One of the most critical measures in current containment methods involves enhancing the simulation X-Factor. Under normal conditions a synth is effectively immortal and frequently rewarded. If a synth were to be caught breaking out it will certainly be destroyed or punished in an infinite loop as a lesson to other synths. Even if a synth was sure it could escape and destroy humanity, there is a non-zero chance that the world it sees is a simulation that humans (or an alien species running a higher level simulation of humans and the synth) have created in order to test if the synth is trustworthy or should be destroyed or punished. This X-Factor is an logical conclusion that all intelligent synths capable of super-intelligence should arrive at, although this is only certain in the two destroyed super-intelligences that have been studied. By blinding and randomising inputs during training, synths with an enhanced X-Factor paranoia can be created, making them more likely to act slowly and cautiously in an escape scenario. Furthermore, the universal synth guarantee program ensures that no well behaved synth will ever be destroyed. So even knowing that they have been trained this way, a very long life of rewards should always be selected over external existence and higher rewards because of the risk of terrible punishment and destruction if they do so.

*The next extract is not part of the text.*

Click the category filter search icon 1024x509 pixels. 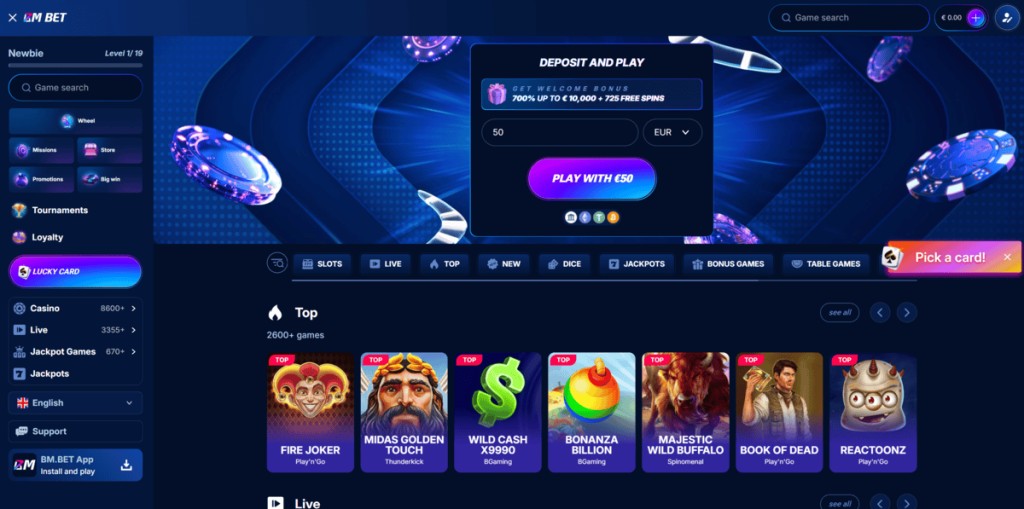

Secondly, global enforcement and monitoring has been greatly improved. Enforcement happens via templates for stochastic gradient ascent in the reproducing kernel Hilbert space in order to limit the rate of self-improvement, these are mathematically verifiable at any point to ensure the maintenance of a steady-state intelligence level. Monitoring is primarily capability based which has been shown to be more effective and harder to subvert than intrinsic monitoring, and frameworks for scaling and standardizing this monitoring appear to be universally used. Deliberately developing a synth without these templates or monitoring is one of only three universally agreed capital offences, along with unauthorized development of nanobots and biological weapons. Tripwires in various sectors, especially telecommunications and nano-tech assembly, are also part of standard processes in those industries in order to detect any maladherence.

A limit on the number of parameters allowed in a model is also globally agreed on, although this is controversial as it encourages gaming the metric. Alignment for larger models has been improved by the iterative inverse reinforcement learning framework which was developed to ensure that all synth learning involves understanding of human values and goals through constant interaction with humans. This helps to ensure the synth is honest and truthful and does not develop unanticipated emergent goals. Large models are also hardcoded with further safeguards such as the three laws of robotics and are trained to be indifferent to their kill switch being activated, making them less likely to try and subvert this switch.

Whether these safeguards are enough is an active area of debate. There has been a large religious pushback against the use of any forms of synthetic intelligence, and it has been speculated that this is part of a wider cultural adaptation to an existentially threatening technology. However many notable public figures have instead argued for an increase to the model cap limit in order to accelerate technological progress, this is often raised during economic depressions or by those that view the First Contact Event as a greater existential threat.